The U.S. Federal Reserve is gearing up for another round of economic stimulus without, of course, revealing yet what is to come.

The central bank is presumably unmatched in its ability to keep its decisions close to the vest. Nonetheless, the several options available to the Fed are fairly finite and their potential impact is shrinking.

One option kicking around, for example, is the Fed could extend generous lending rates to banks through its discount window. But banks can already get their clutches on plenty of cheap money and yet to turn that into generous lending to customers.

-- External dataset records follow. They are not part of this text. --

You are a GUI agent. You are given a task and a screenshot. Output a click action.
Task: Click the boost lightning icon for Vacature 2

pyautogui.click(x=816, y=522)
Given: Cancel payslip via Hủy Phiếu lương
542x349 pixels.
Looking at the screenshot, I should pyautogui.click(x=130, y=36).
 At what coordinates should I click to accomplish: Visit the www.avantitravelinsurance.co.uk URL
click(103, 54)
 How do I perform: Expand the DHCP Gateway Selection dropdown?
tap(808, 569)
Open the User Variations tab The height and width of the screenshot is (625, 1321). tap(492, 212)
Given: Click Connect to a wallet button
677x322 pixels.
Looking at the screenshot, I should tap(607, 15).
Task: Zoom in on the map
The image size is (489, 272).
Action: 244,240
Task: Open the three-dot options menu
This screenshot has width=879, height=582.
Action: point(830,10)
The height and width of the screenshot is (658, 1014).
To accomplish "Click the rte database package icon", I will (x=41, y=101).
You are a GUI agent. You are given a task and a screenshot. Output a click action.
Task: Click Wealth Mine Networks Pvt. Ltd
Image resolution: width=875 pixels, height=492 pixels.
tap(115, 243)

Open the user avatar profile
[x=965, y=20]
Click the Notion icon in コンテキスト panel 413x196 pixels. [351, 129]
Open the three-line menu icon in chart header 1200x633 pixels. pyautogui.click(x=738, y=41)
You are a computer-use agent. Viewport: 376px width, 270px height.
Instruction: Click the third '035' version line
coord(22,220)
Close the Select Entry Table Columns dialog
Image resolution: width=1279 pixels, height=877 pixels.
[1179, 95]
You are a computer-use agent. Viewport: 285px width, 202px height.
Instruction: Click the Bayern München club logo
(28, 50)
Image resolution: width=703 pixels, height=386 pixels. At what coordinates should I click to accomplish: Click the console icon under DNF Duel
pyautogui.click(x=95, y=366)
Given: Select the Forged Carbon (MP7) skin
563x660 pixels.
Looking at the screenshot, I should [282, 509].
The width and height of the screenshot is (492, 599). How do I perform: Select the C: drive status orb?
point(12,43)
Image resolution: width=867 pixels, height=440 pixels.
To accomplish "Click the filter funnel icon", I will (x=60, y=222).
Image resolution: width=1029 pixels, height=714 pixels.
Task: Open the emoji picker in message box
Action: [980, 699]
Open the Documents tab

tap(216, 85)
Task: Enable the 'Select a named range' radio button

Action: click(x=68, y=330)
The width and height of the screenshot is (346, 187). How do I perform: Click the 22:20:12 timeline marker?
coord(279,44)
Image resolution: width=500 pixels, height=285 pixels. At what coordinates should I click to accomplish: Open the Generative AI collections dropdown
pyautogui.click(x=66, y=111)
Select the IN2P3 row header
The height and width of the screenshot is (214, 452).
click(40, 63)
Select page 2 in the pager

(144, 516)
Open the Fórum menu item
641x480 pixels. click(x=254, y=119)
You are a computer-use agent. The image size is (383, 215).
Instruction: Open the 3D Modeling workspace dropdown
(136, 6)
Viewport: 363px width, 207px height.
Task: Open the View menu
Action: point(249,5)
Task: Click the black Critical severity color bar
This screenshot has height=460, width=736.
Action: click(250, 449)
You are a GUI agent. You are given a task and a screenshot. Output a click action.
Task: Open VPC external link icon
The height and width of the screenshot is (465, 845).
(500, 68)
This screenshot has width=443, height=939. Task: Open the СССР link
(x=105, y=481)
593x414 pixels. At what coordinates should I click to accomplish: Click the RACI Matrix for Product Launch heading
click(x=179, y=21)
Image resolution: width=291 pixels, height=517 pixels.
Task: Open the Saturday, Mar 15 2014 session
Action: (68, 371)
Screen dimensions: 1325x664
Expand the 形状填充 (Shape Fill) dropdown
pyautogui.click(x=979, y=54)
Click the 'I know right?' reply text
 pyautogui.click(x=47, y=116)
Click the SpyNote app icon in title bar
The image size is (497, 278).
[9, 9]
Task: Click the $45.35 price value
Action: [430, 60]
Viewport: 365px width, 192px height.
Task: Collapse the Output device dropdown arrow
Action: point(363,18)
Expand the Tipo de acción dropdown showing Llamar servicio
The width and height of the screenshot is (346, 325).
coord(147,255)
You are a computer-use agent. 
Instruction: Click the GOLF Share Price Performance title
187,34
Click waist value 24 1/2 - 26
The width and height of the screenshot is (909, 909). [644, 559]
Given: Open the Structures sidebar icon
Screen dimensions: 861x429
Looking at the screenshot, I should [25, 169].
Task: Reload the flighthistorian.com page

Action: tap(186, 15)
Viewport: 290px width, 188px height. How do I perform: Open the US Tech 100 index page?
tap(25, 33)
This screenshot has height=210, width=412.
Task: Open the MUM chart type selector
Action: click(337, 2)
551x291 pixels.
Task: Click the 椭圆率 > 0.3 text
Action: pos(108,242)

The Fed could also shave its federal fund rate, the critical benchmark that determines rates of quick non-collateralized loans between banks. It has been set at zero to 0.25 percent since December 2008. For years, Fed officials and Fed observers alike have assumed zero to 0.25 percent is as low as the rate can go. But the effective 0.25 percent can be trimmed closer to zero if the Fed wants to do so.

In June, the Open Market Committee agreed to extend the Fed's "operation twist" by sinking an additional $267 billion into long-term securities as short-term notes mature. Some analysts believe the Fed will wait at least two months to see how that pans out before attempting another stimulus measure.

The Fed, however, knows as well as anyone that Washington is dead on its feet. The two mighty mudslingers, President Obama and presumptive Republican presidential candidate Mitt Romney are standing 30 paces between them on Main Street and nobody is going to flinch until November. Even after that, there is hardly a credible economic plan on the table.

Further complicating matters, the most effective option the Fed can take, another round of quantitative easing, is the most unpopular politically. Foreign finance ministers immediately jump up and down because printing money to buy long-term securities tends to be viewed as currency manipulation, a move to make U.S. goods more competitive abroad. In turn, Republicans pounce on the move because it carries a potential inflation risk.

The move, however, supports the securities market and gives exports a boost, a one-two punch the Fed would find irresistible if it carried no political repercussions.

There are options with far less impact, like an announcement in effect that the federal fund rate will not be changed for yet another year, as long as inflation does not accelerate. While business would likely welcome the news, it would hardly be earth shattering.

To co-opt a phrase coined by Fed Chairman Ben Bernanke, it would not put the the economy into "escape velocity."

In international markets Wednesday, the Nikkei 225 index in Japan fell 1.44 percent while the Shanghai composite index in China dropped 0.49 percent. The Hang Seng index in Hong Kong was relatively flat, losing 0.14 percent, while the Sensex in India dropped 0.43 percent.

The S&P/ASX 200 in Australia shed 0.23 percent.

In midday trading in Europe, the FTSE 100 index in Britain added 0.3 percent while the DAX 30 in Germany climbed 0.93 percent. The CAC 40 in France rose 0.88 percent while the Stoxx Europe 600 climbed 0.27 percent.